Hanok Herison Pigai, direktur Yapkema saat memaparkan materi Sosialisasi Program di sentra wilayah Paniai Barat (7/8/2021) – Dok: YAPKEMA
Wilayah adat Meepago, Papua, dikenal sebagai salah satu penghasil kopi arabika terbaik. Kabupaten Paniai adalah salah satunya. Didukung faktor geografis, iklim, dan luasan areal perkebunan, kopi di wilayah ini pernah menjadi produk unggulan dan terkenal sampai ke Eropa. Sayangnya, produk ini sekian lama ditelantarkan dan baru beberapa tahun belakangan ini mulai dilihat dan dikembangkan lagi oleh masyarakat adat Papua, dalam hal ini suku Mee.
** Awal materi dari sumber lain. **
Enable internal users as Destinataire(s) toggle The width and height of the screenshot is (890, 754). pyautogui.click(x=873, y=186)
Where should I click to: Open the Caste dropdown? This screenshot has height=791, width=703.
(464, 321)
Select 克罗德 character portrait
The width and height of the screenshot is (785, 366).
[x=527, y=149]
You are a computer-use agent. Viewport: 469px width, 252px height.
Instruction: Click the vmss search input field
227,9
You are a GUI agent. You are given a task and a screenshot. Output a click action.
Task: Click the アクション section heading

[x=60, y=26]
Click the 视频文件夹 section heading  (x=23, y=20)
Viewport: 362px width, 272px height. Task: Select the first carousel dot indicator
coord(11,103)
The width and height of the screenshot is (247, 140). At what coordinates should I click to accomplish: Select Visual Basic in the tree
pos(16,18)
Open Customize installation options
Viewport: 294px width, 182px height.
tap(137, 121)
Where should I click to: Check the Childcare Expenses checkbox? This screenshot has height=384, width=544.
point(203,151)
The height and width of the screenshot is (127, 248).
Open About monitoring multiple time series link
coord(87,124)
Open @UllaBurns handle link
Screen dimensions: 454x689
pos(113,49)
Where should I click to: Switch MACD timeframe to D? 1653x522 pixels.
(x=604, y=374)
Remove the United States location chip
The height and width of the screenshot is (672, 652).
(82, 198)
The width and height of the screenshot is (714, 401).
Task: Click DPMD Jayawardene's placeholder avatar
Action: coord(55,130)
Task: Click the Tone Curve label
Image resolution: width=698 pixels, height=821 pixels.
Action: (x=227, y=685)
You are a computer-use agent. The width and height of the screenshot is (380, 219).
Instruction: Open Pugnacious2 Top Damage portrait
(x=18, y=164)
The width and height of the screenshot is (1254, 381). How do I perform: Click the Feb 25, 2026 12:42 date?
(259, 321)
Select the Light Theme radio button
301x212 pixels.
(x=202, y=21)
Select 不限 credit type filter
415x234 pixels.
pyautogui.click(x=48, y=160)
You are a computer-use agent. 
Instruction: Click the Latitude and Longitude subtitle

Pengembangan kopi arabika, apalagi yang berkelanjutan, kini menjadi tantangan yang membutuhkan kesiapan di tingkat masyarakat. Kesiapan itu mensyaratkan ketersediaan dan kualitas sumber daya manusia yang memiliki keahlian dalam budidaya kopi dan pengolahan pasca-panen.
Kemandirian ekonomi masyarakat adat sangat bergantung pada kemampuan pengelolaan sumber daya alam secara berkelanjutan. Agar kemampuan meningkat, perlu dilakukan serangkaian pelatihan, pengadaan peralatan, dan pendampingan kepada kelompok petani sasaran.
Petani-petani yang terlatih ini selanjutnya diharapkan dapat memproduksi kopi yang berkualitas dan berkelanjutan sehingga mampu memenuhi kebutuhan pasokan global yang meningkat.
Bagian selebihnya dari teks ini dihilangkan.